中でもイチイ科の台湾固有種、アメントタクサス・フォルモサナ(台湾穂花杉)は、発見されてから正式に命名されるまで、常に針葉樹を愛する人々を驚かせてきた。この新種が発表された19世紀末、ヨーロッパの植物学者は東アジアで最も特殊な裸子植物の一つだと考えており、分類上も、長いあいだ結論が出なかった。
それは、アメントタクサス・フォルモサナがつける赤い種皮に覆われた核果状の果実が、球果をつけるマツやヒノキと比べて非常に珍しかったからだと思われる。
人里離れた土地に育つアメントタクサス・フォルモサナは、穂状の雄花をつけるため穂花杉と呼ばれ、針葉樹林の精霊とも称えられる。
そして1952年、中央研究院のアカデミー会員だった李惠林は、アメントタクサス・フォルモサナは台湾の固有種であり、氷河期の遺存種であるという研究成果を世界に発表した。
この植物は台湾中部の中央山脈の標高800~1400メートルの原生林に生育し、最南端は屏東里龍山に達する。ここはパイワン族の集落に隣接しており、数百年にわたってこの地に暮らすパイワンの人々を守ってきた。
ただ、その存続が危ぶまれたこともあり、1988年に「文化資産保存法」の保護対象リストに入れられた。「地球温暖化の危機の中、最初に絶滅の危険にさらされるのはアメントタクサス・フォルモサナかも知れません」と話すのは農業部林業試験所育林組の鍾振徳・組長だ。この植物は繁殖力が弱く、そこへ気候変動や遺伝子多様性の減少などといった要因が加わり、自然環境における数が激減していた。
そこで2004年、鍾振徳はまず挿し木などの無性生殖の方法で区域外の数を増やし、苗木の開花を誘導して性別を確認した。アメントタクサスは一つの株に雄花か雌花のどちらかしか持たないことが自然繁殖の大きな障害だったため、人工授粉を行なうことでこの問題を解決した。「花を咲かせて種子を発芽させるまでに4年の時間がかかりました」と鍾振徳は言う。だが、これはまだ保全活動の前段階に過ぎない。
研究の結果、受粉から種子が成熟するまでに15ヶ月かかることがわかった。

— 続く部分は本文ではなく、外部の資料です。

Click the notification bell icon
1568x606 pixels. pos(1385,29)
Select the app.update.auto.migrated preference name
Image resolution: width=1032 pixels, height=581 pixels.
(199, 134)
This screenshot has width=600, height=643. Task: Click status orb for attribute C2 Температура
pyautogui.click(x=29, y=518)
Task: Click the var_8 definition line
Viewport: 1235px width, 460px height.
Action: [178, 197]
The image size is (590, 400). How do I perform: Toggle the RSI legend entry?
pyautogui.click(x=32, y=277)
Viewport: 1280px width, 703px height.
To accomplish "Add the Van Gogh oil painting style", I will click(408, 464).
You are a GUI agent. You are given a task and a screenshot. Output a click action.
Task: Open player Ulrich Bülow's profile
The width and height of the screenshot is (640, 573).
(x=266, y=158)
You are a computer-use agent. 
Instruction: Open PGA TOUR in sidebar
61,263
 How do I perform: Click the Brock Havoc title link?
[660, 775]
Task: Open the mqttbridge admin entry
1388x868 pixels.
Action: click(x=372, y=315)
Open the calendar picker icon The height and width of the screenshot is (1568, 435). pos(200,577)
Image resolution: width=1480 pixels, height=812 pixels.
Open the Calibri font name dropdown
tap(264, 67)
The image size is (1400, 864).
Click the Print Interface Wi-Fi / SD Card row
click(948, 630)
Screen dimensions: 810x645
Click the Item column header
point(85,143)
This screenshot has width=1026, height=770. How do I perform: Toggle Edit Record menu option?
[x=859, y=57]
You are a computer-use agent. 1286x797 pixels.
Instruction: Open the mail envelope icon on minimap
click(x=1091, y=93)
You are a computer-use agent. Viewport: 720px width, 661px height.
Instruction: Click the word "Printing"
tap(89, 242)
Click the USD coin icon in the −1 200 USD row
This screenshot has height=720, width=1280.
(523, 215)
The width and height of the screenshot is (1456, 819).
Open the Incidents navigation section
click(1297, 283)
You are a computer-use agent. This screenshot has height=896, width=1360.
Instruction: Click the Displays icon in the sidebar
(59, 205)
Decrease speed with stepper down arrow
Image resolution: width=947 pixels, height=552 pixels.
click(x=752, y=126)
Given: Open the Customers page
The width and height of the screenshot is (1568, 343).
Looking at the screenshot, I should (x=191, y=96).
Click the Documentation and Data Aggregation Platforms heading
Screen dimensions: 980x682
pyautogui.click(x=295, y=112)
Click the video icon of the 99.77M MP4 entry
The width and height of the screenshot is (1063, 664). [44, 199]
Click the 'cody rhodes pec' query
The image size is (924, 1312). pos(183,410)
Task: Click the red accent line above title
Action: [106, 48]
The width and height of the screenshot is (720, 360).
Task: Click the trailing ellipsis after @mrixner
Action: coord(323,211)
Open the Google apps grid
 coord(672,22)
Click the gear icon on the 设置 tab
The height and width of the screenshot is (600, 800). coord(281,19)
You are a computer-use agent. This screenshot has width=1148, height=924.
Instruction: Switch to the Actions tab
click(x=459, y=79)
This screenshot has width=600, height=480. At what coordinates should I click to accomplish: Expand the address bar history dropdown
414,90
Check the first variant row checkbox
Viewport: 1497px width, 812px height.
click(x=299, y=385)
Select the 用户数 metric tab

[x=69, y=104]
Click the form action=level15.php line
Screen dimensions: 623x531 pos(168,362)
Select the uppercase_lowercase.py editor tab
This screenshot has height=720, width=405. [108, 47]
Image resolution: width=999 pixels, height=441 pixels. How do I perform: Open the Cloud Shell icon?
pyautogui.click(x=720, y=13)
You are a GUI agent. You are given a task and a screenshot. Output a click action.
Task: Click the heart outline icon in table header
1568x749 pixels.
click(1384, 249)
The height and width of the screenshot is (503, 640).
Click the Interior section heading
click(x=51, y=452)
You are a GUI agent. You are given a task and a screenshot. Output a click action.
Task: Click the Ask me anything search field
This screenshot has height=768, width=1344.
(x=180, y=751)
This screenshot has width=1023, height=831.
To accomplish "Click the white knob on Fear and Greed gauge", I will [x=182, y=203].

この点は多くの針葉樹と似ているが、赤い果実が落ちた後も、果実に繁殖力を持たせる「胚」がまだ未熟であるため、層積埋蔵(種子を砂に埋め、低温の環境で数ヶ月置く)という方法を用いて休眠中の胚を発育させなければならなかった。
こうして2014年、鍾振徳はアメントタクサス・フォルモサナの人工繁殖の成果を対外的に発表した。この段階で有性生殖の課題を明らかにすることで新たな機会をもたらす可能性が開け、アメントタクサス・フォルモサナの保全に新たな一章を開いたのである。その後、彼はさらに苗木を台北植物園や宜蘭福山植物園などにも植え、異所性移植を通して台湾の貴重な自然遺産を残そうとしている。